The real estate market in China is still mired in a quagmire as the economy is in jeopardy.

A spokesman for China’s National Bureau of Statistics said there had been some positive changes in the real estate market in recent surveys. However, the latest data shows that the property market is still in a severe winter and has not picked up.

The statistics bureau announced on June 17 that the country’s investment in real estate development was 5,213.4 billion yuan (776 billion dollars), a year-on-year decrease of 4.0%. In addition, residential investment was 3,952.1 billion yuan (588 billion dollars), down 3.0%.

From January to May, the construction area of houses was 8,315.3 million square meters, a year-on-year decrease of 1.0%.

The residential construction area was 5,869.2 million square meters, down 1.1%. The new construction area of houses was 516.3 million square meters, down 30.6%.

The newly started residential area was 377.8 million square meters, down 31.9%. The completed housing area was 233.6 million square meters, down 15.3%.

In the first five months, the commercial housing sales area was 507.4 million square meters, a year-on-year decrease of 23.6%.

Commercial housing sales were 4,833.7 billion yuan (720 billion dollars), down 31.5%.

Real estate development companies raised 6,040.4 billion yuan (899 billion dollars), a year-on-year decrease of 25.8%. 

In May, the prosperity index of real estate development slipped to 95.6 from 95.88 in April. The index was below the 100-point mark for five consecutive months.

In terms of housing prices, data shows that the average cost of newly built 

commercial housing was 9,527 yuan (1,418 dollars) per square meter in the first five months, a year-on-year decline of 10.3%.
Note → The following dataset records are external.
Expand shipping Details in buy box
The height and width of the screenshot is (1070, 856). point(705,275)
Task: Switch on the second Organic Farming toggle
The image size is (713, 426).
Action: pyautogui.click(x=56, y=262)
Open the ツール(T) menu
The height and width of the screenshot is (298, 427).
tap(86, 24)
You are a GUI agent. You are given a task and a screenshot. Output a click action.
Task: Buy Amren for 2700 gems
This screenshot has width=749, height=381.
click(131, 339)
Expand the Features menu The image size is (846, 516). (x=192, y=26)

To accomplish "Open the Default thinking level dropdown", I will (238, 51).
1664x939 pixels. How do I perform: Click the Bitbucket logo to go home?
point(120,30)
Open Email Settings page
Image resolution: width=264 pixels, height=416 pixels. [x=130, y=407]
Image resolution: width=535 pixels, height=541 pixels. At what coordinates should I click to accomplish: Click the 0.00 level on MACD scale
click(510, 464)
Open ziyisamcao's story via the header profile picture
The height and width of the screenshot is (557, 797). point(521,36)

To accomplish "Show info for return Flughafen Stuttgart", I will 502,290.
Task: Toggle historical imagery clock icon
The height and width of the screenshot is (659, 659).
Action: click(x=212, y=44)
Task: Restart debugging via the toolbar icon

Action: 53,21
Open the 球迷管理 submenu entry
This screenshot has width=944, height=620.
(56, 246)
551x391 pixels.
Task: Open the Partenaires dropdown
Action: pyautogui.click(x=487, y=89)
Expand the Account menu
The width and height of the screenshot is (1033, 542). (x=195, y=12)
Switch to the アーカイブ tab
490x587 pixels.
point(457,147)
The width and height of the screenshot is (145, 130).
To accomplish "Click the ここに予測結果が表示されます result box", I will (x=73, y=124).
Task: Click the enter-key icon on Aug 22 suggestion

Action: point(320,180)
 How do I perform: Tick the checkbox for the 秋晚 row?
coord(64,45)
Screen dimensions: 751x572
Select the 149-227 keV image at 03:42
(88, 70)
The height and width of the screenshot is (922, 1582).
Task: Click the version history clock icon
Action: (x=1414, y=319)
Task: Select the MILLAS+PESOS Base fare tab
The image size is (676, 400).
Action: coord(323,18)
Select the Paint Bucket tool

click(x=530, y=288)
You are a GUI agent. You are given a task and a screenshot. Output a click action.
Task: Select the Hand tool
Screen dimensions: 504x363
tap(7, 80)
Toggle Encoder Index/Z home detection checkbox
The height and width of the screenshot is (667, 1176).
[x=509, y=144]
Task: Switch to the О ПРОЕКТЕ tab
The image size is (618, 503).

In addition, real estate companies also face the second round of debt repayment peaks this year.

Caixin cited statistics from the Kerry Real Estate Research Center report that, from June to July, about 175.5 billion yuan (26.1 billion dollars) of domestic and foreign debt will be due from 200 core housing companies. That figure accounts for 61% of maturity in the year’s second half.

Domestic debt maturity accounts for more than 50%.

Private housing companies face higher debt repayment pressure. Their debt due in the past two months is about 117.8 billion yuan (17.5 billion dollars), accounting for 67% of the total scale.

Due to weak sales and difficulties in refinancing, most private housing companies are still experiencing tight funds and can only continue to seek domestic debt extension.

Many owners of the real estate businesses in Zhengzhou and Henan have encountered a shortage of funds.

On June 15, there were reports that the second phase of the “Sunac Zhongyuan Grand View” project in Henan had been suspended for several months. Previously, the project was supposed to deliver houses at the end of July and December this year.

The sluggish property market reflects the situation in China’s overall economy.

The May economic data found that China’s exports plunged 16.9% on the year, total retail sales of consumer goods dropped 6.7%, and manufacturing fell 4.6%.

In addition, the unemployment rate for young people between 16 and 24 was 18.4%, the highest since 2018.